Landschappen die zijn aangewezen als BPL worden beschermd tegen stedenbouwkundige of infrastructurele ontwikkeling door middel van de Omgevingsverordening Noord-Holland 2020. Deze bescherming ligt echter onder een constante druk, bijvoorbeeld door beperkte ruimte in Noord-Holland en de wens tot stedelijke uitbreiding. Om dit te reguleren is regelgeving nodig. Per aangewezen gebied is in de brochure ‘Bijzonder Provinciaal Landschap- 32 landschappen en kernkwaliteiten’ daartoe een handreiking gedaan.
Ruimtelijke ontwikkelingen zijn mogelijk in een BPL, zolang de kernkwaliteiten niet worden aangetast. Het gaat dan om ontwikkelingen als de aanleg van fietspaden, energievoorzieningen of kleinschalige woningbouw of bouwwerken met een oppervlak van minder dan 500 m2. Voor handhaving en vergunningverlening zijn de gemeenten aan zet: sinds november 2020 is de zorg voor het BPL een taak van de gemeenten. Eerder verscheen over dit onderwerp een artikel op onze website, zie Interview Martin Vos: aardkundige waarden in de omgevingsverordening – Steunpunt Cultureel Erfgoed Noord-Holland (steunpunterfgoednh.nl).
Beleid omtrent het BPL en de Archeologische Monumentenzorg kan elkaar versterken en van elkaar profiteren, maar soms ook juist conflicteren. We geven drie voorbeelden.
2-in-1 bescherming of juist niet?
Doordat zowel archeologie als aardkunde deel uitmaakt van de fysieke ondergrond, kunnen beschermingsregimes in beleid elkaar versterken. Daar waar aantasting van het BPL middels de Omgevingsverordening wordt voorkomen, is een bijeffect dat ook de dieper gelegen archeologische waarden niet worden geraakt. Dat is goed nieuws. Voor sommige landschappen geldt voor aantasting van de bodem echter een vrijstelling.
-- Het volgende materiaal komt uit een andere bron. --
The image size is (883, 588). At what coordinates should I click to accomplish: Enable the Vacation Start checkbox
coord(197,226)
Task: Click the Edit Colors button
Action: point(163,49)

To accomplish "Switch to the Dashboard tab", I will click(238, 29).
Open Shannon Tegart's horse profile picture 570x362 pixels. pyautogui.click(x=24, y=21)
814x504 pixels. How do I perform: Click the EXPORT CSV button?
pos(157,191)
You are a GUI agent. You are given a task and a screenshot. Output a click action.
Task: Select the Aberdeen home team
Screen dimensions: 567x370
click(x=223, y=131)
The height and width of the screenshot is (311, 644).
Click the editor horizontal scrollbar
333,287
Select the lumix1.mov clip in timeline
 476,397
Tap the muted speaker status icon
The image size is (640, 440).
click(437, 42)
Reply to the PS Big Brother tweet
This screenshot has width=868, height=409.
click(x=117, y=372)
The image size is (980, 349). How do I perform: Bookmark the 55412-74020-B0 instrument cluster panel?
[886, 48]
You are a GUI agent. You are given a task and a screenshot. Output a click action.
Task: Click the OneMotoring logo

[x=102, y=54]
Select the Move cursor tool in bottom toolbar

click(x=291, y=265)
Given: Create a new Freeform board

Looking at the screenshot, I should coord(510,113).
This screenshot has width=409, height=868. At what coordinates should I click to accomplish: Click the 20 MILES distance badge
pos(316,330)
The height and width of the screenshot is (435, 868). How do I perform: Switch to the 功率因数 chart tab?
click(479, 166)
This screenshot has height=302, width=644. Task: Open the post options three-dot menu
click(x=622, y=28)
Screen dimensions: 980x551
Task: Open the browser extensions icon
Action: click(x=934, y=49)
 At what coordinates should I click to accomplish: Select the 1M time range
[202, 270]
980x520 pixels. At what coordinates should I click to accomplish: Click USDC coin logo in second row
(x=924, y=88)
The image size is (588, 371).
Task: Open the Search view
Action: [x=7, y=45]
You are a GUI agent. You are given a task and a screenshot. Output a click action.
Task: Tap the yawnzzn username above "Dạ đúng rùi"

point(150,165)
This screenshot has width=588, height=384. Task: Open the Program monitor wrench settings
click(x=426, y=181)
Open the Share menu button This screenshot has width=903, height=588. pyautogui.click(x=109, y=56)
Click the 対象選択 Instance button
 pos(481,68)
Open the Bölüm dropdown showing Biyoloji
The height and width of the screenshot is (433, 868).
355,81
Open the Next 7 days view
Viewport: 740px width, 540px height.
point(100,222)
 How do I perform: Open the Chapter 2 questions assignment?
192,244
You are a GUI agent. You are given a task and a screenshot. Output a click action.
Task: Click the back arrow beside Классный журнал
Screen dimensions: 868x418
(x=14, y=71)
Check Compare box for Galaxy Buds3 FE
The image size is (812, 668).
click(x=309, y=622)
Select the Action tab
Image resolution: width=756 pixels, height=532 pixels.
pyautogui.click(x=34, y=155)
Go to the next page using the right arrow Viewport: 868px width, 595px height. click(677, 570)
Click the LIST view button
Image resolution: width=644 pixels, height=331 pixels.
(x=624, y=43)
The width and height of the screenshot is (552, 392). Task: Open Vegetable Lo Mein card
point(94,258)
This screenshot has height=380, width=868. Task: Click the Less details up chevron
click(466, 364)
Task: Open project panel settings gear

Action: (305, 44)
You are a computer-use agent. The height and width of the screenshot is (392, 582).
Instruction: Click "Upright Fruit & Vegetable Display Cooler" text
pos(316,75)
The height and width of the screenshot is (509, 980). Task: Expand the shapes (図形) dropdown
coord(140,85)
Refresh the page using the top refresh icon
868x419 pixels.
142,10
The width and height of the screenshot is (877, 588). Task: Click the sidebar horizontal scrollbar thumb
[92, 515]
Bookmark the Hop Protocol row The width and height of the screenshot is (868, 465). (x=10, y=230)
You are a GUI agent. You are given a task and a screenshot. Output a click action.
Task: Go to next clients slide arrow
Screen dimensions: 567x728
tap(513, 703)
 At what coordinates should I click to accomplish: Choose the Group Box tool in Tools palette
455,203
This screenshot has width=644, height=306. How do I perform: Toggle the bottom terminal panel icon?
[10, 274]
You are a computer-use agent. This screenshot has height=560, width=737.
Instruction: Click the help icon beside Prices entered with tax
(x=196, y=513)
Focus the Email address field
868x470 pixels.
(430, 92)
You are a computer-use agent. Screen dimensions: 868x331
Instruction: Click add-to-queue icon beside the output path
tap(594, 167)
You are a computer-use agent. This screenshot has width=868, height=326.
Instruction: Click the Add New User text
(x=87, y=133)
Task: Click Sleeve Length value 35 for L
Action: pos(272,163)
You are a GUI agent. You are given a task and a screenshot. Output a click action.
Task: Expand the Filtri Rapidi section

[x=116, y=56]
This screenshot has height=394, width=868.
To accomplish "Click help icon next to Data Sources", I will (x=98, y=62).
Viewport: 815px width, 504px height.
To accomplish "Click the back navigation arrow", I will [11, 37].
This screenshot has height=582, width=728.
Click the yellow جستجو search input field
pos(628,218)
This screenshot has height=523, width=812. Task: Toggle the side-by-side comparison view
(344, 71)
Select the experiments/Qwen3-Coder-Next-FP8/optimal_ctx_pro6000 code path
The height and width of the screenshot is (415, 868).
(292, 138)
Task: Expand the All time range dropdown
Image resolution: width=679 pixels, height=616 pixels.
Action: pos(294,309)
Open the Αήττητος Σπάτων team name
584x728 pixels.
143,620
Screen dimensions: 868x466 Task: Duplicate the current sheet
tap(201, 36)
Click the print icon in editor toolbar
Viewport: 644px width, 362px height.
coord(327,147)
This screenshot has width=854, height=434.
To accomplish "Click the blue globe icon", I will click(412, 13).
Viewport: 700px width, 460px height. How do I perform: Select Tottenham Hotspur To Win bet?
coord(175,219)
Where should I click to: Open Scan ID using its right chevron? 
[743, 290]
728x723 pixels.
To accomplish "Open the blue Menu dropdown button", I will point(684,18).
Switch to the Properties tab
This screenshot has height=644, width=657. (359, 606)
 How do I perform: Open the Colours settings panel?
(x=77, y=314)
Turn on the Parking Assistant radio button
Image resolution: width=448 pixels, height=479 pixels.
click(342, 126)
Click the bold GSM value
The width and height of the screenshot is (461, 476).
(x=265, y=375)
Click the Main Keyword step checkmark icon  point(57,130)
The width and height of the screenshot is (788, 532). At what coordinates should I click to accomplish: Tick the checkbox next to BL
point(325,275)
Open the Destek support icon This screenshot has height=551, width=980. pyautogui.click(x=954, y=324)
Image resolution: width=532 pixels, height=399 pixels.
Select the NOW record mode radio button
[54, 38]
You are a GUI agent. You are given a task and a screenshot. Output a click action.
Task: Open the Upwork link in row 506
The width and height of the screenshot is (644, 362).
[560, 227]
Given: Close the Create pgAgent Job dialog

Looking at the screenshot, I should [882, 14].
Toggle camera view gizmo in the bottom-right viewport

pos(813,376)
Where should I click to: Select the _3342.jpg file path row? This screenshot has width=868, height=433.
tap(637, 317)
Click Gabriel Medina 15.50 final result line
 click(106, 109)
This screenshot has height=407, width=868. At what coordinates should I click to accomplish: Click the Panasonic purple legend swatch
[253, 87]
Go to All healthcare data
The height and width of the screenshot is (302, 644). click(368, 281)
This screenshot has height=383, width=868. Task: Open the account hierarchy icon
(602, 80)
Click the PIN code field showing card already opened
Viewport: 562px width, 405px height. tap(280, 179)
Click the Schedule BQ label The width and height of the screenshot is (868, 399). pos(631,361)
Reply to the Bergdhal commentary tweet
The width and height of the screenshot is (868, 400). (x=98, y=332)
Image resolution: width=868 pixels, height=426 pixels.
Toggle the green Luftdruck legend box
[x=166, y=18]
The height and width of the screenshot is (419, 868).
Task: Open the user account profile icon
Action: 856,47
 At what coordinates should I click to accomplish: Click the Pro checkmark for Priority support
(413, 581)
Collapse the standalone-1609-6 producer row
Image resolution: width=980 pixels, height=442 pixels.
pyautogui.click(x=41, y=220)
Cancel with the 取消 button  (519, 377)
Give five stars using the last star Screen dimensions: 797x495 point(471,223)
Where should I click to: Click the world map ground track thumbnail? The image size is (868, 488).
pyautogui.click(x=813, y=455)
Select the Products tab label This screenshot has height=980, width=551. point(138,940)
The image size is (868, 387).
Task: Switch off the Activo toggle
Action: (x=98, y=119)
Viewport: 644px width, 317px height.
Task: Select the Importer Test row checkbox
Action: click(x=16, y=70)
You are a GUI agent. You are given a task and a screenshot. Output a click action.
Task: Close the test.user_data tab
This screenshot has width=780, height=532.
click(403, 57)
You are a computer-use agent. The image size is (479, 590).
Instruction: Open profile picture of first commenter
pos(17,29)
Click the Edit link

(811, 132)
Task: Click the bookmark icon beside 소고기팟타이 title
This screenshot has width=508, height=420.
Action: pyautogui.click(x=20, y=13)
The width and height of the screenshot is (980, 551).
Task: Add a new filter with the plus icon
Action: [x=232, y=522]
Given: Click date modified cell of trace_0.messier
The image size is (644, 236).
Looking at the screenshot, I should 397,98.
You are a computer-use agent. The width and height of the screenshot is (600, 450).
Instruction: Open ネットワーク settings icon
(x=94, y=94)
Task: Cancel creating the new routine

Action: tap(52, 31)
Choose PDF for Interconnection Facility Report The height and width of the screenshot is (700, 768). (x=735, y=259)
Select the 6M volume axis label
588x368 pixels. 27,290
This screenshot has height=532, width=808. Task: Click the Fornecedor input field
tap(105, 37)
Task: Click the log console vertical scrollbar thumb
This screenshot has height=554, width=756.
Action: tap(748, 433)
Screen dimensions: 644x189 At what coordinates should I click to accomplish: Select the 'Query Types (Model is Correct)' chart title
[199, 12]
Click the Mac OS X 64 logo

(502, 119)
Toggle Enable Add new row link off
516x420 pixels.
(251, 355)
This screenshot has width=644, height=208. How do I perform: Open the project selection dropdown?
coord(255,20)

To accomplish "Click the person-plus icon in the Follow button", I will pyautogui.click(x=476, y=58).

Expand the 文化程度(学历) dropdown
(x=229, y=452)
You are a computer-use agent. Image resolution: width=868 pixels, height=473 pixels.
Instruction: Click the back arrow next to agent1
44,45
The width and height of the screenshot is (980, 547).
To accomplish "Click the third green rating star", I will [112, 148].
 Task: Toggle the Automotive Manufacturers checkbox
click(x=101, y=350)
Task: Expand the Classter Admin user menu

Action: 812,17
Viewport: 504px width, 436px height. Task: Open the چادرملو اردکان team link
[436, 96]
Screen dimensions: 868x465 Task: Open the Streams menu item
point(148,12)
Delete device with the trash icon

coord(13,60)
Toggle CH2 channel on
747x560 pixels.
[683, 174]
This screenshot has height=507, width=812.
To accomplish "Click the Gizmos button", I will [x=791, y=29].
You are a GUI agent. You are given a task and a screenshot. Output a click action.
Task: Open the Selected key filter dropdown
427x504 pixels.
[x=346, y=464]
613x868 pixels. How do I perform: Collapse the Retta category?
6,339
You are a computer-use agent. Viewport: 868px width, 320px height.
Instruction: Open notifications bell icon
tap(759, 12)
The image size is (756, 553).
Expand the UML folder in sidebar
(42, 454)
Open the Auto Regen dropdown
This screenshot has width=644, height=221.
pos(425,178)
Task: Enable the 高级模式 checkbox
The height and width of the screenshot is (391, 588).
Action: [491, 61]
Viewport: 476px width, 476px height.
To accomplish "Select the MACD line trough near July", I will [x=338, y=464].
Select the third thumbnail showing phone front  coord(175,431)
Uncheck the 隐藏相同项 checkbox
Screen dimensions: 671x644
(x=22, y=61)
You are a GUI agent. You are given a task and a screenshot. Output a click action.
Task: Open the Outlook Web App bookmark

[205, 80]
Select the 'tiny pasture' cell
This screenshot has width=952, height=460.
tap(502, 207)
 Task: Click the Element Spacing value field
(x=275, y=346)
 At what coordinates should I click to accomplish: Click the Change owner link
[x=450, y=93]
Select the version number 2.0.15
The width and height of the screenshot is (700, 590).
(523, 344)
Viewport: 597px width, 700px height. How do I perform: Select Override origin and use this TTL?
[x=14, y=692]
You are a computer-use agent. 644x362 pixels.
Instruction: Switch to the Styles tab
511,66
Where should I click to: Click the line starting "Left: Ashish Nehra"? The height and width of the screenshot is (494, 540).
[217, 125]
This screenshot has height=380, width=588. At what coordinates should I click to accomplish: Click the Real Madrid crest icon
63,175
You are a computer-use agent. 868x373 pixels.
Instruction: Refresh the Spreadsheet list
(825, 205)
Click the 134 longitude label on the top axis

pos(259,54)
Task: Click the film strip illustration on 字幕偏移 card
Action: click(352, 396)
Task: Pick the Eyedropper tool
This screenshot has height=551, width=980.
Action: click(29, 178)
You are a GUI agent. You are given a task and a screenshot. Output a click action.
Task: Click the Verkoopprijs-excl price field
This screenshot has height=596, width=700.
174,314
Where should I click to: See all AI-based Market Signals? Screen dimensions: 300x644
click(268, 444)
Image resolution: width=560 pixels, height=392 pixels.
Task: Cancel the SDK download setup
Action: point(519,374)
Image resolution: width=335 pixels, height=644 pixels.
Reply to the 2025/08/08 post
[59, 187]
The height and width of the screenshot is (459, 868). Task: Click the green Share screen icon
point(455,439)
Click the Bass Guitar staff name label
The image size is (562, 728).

Afhankelijk van het BPL en het type aardkundige waarde kan dit variëren van 30 cm tot een meter onder maaiveld. Relatief jonge archeologische waarden (bijvoorbeeld resten uit de Tweede Wereldoorlog) en laatmiddeleeuwse archeologische waarden liggen juist vaak direct onder de graszoden of de bouwvoor, de bovenste veel bewerkte laag. Hier geldt wel een regime voor archeologie. Met andere woorden; vrijstelling van het een is dus niet vanzelfsprekend een vrijstelling van het ander.
Compensatiemaatregelen bij BPL
De bescherming van het BPL richt zich specifiek op de verschijningsvorm en het behoud van het landschap. Daarbij wordt goed nagedacht over het landschap zoals we dat nu waarnemen. Dit is natuurlijk goed voor het landschap, maar ook voor archeologie. Immers, waar de kernkwaliteiten behouden moeten blijven, wordt ook het ondergronds erfgoed niet geraakt. In het geval dat toch ontwikkelingen plaatsvinden en daarbij compensatiemaatregelen getroffen worden, schuilt daarin een risico: deze ingrepen kunnen archeologische waarden verstoren. Bijvoorbeeld wanneer een verkavelingspatroon wordt aangepast en nieuwe sloten gegraven worden. Verlies van archeologische waarden kan niet gecompenseerd worden. Andersom kan archeologisch onderzoek juist zorgen voor aantasting (vergraving) van het bovengrondse landschap.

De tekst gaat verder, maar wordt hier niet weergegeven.